TUGAS ANDA >>
Apakah tiap pernyataan berikut sesuai dengan teks tentang perselingkuhan di bawah? Jawab ya atau tidak untuk masing-masing, lalu kutip persis kata-kata teks yang menentukan jawabannya.
(a) Kurangnya komunikasi dan pengelolaan emosi sering kali menjadi pemicu utama ketidakpuasan dalam pernikahan.
(b) Rasa dikhianati disebut lebih ringan daripada kehilangan.
(c) Media sosial dan pornografi disebut membuka pintu pada interaksi yang tidak syar’i.

TEKS HASIL EKSTRAKSI >>
◆ ◆ ◆ ◆

2. Luka batin masa lalu: Individu yang pernah mengalami pengabaian atau pelecehan emosional rentan mencari validasi eksternal.
3. Ketidakpuasan dalam pernikahan: Kurangnya komunikasi dan pengelolaan emosi sering kali menjadi pemicu utama.
B. Faktor Eksternal
1. Media sosial dan pornografi: Membuka pintu pada interaksi yang tidak syar’i.
2. Budaya permisif: Normalisasi hubungan di luar nikah dalam budaya pop melemahkan sensitivitas terhadap dosa.
3. Lingkungan kerja yang longgar: Interaksi tanpa penjagaan etika menjadi awal dari kehancuran relasi.
Dalam psikologi Islam, semua penyebab ini dikembalikan pada lemahnya kontrol terhadap nafsu dan tidak terbinanya hati yang tunduk pada perintah Allah.
Trauma dan Luka Psikologis
Perselingkuhan menciptakan luka jiwa yang mendalam, terutama bagi korban. Banyak yang kehilangan rasa percaya, harga diri, bahkan mengalami kecemasan atau depresi berat. Rasa dikhianati sering kali lebih menyakitkan daripada kehilangan.

◆ ◆ ◆ ◆

ENTRI KUMPULAN DATA >>
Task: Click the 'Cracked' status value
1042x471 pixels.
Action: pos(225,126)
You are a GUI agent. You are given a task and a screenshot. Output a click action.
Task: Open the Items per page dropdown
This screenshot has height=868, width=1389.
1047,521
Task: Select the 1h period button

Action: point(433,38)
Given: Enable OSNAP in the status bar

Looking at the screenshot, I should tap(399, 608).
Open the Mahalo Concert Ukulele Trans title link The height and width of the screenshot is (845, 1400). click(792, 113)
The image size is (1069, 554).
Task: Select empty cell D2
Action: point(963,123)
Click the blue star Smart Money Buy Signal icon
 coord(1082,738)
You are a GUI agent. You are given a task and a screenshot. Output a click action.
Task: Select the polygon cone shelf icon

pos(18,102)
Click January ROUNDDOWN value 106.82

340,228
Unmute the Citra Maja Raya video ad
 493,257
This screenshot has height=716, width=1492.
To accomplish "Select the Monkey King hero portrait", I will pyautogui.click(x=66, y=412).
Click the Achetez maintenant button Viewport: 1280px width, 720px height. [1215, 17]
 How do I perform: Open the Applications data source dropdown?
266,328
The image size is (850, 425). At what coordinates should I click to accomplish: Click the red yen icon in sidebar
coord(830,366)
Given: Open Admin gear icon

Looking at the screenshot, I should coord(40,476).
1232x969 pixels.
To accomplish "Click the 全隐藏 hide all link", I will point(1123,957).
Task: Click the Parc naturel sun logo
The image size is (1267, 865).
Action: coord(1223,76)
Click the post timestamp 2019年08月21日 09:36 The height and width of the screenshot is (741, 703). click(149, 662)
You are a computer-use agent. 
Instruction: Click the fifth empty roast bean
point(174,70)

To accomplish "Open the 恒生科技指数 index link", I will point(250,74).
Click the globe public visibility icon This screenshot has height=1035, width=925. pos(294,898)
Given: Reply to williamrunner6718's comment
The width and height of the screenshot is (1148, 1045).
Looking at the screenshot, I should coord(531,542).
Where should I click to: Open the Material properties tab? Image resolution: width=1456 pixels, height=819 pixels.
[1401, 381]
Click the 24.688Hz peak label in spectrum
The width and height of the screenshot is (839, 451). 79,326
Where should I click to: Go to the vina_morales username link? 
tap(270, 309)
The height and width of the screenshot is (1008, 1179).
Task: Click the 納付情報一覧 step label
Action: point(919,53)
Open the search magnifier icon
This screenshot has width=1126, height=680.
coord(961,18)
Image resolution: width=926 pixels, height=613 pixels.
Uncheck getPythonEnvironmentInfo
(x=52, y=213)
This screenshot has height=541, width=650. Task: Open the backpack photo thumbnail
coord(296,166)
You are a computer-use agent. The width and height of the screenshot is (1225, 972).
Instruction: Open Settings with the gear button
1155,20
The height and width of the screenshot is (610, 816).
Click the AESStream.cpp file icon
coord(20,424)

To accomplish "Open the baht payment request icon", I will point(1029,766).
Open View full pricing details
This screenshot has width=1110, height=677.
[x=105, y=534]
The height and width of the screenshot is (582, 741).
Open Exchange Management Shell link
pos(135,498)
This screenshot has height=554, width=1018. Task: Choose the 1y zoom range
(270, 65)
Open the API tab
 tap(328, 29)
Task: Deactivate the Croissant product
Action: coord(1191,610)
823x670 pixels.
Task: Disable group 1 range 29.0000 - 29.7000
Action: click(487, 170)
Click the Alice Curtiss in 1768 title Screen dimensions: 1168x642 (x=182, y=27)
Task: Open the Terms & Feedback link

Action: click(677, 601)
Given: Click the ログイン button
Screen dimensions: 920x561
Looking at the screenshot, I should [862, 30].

◆ ◆ ◆ ◆

KOTAK JAWABAN >>
(a) Ya. "Ketidakpuasan dalam pernikahan: Kurangnya komunikasi dan pengelolaan emosi sering kali menjadi pemicu utama."
(b) Tidak. "Rasa dikhianati sering kali lebih menyakitkan daripada kehilangan."
(c) Ya. "Media sosial dan pornografi: Membuka pintu pada interaksi yang tidak syar’i."